The lesson about classes shows how to use secondary constructors, but then strongly recommends not to use them, and to favor creating a top-level function that would return an object instead.
I’ve seen that secondary constructors have been removed and reintroduced in Kotlin.
So, is there a kind of official recommendation about how to deal with multiple ways to build an object?
It says it is just not good practice; and to exploit Kotlin named arguments with default parameters to achieve what used to be done with several constructors in Java. Then adds that if you need anything specific, to prefer that way I described rather than a secondary constructor. Meh. I’m puzzled.
I almost never use secondary constructors, nor init-blocks.In my classes are the logic that either update the fields or queries the fields.
If you would use a class A almost always to construct another class B, I add a function to class A that constructs class B and I would put the logic of construction in A.
If the classes are more stand-alone, so they are very tight to their fields, I most of the time would create top-level extension-functions.
In either way, you can write the code fluently.
And I almost never put a lambda in a constructor, unless it stores the lambda.
I would much rather prefer to use it in a top-level function.
In this case, I would probably put an extension-function inside FooKt:
fun State.buildFoo() = Foo(calculateBar()).apply{
//do something.
}
Secondary constructors are not officially discouraged, but in my practice, it looks ugly and is not really needed in kotlin, so I would agree, it is better to avoid them. The general way for alternative builders is a builder function in companion object. The only case, when secondary constructor makes sense is when you use it a lot and it is more concise to write MyType(...) instead of MyType.build(...).
I suppose I can see why someone would suggest that especially when things like data classes and primary constructors exist. You would want class constructors to reflect the necessary and sufficient parameters that a class needs, and functions which convert different data sets and data feeds into those necessary and sufficient parameters should be semantically separate from the constructors.
Personally I’ve been using the companion object for a lot of these means:
class Image(private val data: IntArray, val width: Int, val height: Int) {
...
companion object {
fun FromFile( val filePath: String) : Image {
....
}
}
}
From my perspective there are two main points to consider: Java compatibility and semantics. First semantics, is the constructor mainly a general purpose way of creating the object as if it was calling the constructor, then I would go for secondary if possible, or operator invoke() / toplevel otherwise (operator invoke allows for better Java compatibility). If it is fundamentally a factory function that may return different types then use a factory. Java compatibility is why I prefer a secondary constructor as it works as-designed. In case of inheritance secondary constructors can be invoked by the children, primary ones cannot.
Advantage of invoke is that before calling class constructor, you can calculate things, have local variables, call some functions, etc.
While in case of secondary constructor, the first thing you must do is calling primary constructor, so there’s little space for some code.

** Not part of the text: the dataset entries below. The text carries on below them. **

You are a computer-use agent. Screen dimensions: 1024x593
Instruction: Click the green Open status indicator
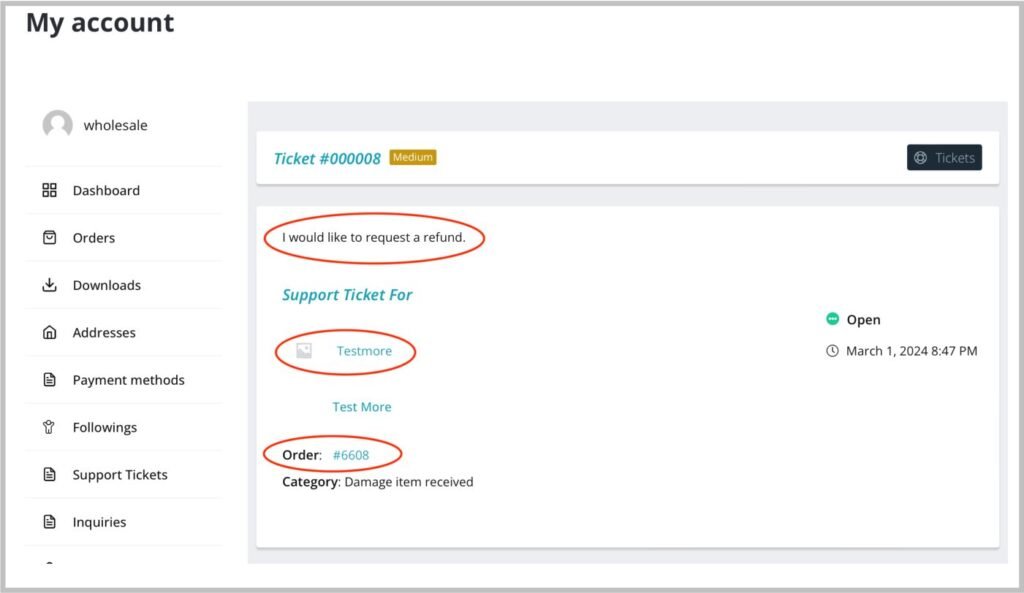point(832,319)
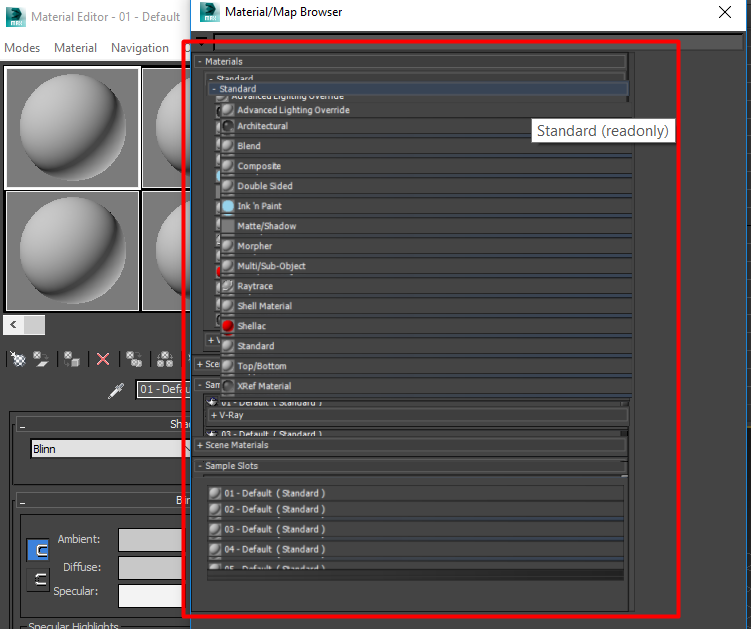Screen dimensions: 751x629
Task: Expand the Scene Materials group
Action: click(200, 445)
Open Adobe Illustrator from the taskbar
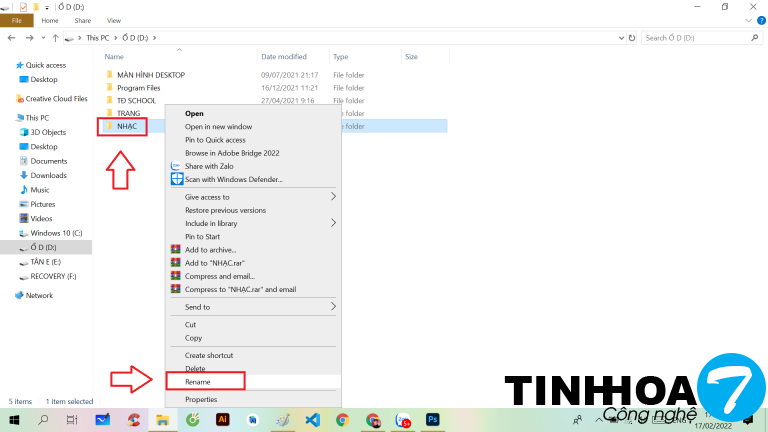 click(223, 420)
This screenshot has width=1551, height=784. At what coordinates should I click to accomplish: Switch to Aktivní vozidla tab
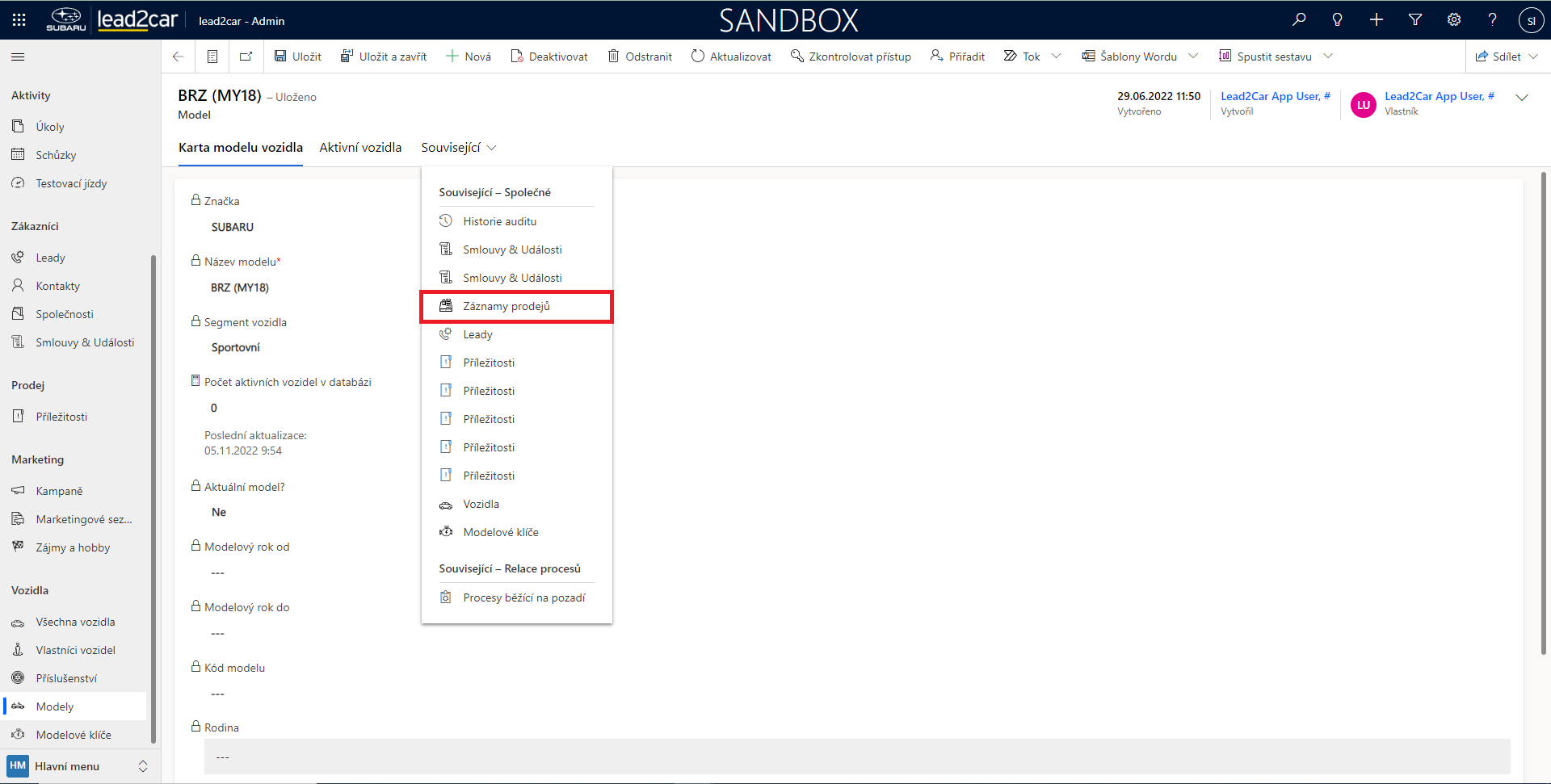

data class Demo(val x: Int) {
companion object {
operator fun invoke(x: Int, y: Int): Demo{
val v = someCalculation(x, y)
return Demo(v)
}
}
}
Sure, but for simple cases the secondary constructor looks better(IMO) and might be better for compatibility as @pdvrieze pointed out. So I think secondary constructors are perfectly fine, and not discouraged.
Definitely no rules here. It’s just that I found that I removed almost all secondary constructors after migrating java code to kotlin. Not intentionally, it just looked better.